PROBLEM REQUIREMENTS:
Filter the entries for lines with the word "computer".

Start of MATERIAL SUPPLIED

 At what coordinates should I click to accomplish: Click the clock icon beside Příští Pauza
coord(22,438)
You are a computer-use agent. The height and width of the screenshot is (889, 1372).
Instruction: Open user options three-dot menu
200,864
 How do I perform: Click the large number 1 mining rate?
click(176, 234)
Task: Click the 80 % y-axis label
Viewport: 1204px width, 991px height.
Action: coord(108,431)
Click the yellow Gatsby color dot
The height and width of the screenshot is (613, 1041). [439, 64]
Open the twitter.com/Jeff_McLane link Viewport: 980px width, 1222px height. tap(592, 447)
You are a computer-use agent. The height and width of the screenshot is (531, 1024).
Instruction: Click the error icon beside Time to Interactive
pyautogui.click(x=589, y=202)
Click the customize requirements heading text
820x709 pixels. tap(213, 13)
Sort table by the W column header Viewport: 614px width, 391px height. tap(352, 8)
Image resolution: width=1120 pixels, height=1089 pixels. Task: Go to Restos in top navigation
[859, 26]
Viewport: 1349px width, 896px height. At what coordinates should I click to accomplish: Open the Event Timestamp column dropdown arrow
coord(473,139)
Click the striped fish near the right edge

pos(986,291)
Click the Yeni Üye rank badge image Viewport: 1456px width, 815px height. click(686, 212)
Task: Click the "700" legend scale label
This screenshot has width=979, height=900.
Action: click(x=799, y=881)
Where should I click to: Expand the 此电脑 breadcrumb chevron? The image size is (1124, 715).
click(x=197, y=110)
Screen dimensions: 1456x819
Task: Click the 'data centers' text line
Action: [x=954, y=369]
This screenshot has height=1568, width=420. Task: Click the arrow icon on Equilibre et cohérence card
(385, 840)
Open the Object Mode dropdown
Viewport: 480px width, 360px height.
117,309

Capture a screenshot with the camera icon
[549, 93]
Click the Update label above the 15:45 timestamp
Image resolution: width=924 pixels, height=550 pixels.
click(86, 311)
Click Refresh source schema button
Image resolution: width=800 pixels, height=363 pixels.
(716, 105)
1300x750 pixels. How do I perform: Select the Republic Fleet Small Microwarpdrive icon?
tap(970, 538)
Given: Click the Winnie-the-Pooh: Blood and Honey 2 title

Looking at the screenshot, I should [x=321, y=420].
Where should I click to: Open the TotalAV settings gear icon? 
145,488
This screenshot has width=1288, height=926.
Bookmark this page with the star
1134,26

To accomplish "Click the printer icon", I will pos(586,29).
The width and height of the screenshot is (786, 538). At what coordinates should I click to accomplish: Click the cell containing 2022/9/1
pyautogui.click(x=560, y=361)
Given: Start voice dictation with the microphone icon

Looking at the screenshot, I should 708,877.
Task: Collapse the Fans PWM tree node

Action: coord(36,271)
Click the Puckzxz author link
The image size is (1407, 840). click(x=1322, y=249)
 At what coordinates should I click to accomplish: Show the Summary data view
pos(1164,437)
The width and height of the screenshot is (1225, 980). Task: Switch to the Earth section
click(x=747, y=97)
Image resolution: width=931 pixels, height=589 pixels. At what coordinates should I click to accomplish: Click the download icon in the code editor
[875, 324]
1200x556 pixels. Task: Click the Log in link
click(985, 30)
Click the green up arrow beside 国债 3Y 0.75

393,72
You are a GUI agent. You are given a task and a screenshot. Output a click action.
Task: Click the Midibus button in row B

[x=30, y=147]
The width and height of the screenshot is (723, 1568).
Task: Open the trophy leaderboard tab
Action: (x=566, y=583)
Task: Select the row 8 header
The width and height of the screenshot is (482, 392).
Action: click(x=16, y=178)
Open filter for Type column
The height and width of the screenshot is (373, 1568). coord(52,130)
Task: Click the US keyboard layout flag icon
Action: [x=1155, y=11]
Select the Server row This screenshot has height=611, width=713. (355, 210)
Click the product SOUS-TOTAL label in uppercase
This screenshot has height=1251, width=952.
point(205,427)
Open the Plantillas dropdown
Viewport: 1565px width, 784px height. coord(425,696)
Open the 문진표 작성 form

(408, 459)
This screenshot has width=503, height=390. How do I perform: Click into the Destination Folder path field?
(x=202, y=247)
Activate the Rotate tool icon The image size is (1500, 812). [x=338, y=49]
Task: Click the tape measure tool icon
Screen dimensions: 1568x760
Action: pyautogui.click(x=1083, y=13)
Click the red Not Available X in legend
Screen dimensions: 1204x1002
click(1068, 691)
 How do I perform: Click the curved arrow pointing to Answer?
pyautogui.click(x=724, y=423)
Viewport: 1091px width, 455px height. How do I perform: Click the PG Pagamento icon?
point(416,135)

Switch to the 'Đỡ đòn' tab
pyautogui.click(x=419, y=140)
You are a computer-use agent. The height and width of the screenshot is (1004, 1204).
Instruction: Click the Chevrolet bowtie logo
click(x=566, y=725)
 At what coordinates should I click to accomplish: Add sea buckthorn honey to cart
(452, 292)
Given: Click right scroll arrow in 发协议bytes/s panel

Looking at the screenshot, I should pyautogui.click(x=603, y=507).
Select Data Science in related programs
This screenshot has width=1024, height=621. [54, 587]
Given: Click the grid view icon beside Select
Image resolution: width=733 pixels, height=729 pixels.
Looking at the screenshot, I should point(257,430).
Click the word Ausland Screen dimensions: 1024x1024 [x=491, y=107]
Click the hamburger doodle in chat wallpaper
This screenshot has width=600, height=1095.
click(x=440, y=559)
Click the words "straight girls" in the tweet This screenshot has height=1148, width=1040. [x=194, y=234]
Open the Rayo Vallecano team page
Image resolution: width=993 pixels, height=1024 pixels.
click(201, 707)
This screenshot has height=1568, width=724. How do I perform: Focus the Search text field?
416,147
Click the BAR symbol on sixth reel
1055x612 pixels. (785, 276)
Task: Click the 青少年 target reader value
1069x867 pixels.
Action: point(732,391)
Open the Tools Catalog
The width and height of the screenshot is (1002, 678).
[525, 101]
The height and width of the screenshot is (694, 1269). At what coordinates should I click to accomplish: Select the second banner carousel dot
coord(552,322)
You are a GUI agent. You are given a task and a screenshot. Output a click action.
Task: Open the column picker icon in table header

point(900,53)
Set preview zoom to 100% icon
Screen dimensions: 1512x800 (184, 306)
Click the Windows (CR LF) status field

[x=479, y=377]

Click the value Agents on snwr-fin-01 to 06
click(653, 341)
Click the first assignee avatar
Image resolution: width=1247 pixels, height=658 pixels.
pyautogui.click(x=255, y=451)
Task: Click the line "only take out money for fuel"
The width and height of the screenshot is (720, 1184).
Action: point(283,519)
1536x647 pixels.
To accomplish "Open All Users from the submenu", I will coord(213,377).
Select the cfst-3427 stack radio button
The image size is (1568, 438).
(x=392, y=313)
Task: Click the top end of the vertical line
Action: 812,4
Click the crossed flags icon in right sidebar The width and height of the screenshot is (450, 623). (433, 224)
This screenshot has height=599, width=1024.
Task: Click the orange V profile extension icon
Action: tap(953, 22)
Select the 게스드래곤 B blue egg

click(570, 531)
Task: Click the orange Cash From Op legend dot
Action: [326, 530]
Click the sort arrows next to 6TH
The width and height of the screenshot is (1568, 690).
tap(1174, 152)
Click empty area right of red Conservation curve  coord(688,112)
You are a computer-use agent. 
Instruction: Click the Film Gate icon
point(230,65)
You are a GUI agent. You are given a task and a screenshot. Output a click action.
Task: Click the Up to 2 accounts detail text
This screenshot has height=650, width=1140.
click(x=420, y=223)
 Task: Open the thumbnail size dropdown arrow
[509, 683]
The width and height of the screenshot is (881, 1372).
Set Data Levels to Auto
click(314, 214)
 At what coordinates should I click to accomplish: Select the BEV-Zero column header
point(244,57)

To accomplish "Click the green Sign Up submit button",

End of MATERIAL SUPPLIED

YOUR SOLUTION:
You are a computer-use agent. The height and width of the screenshot is (889, 1372).
You are a computer-use agent. The height and width of the screenshot is (531, 1024).
You are a computer-use agent. The height and width of the screenshot is (1004, 1204).
You are a computer-use agent. 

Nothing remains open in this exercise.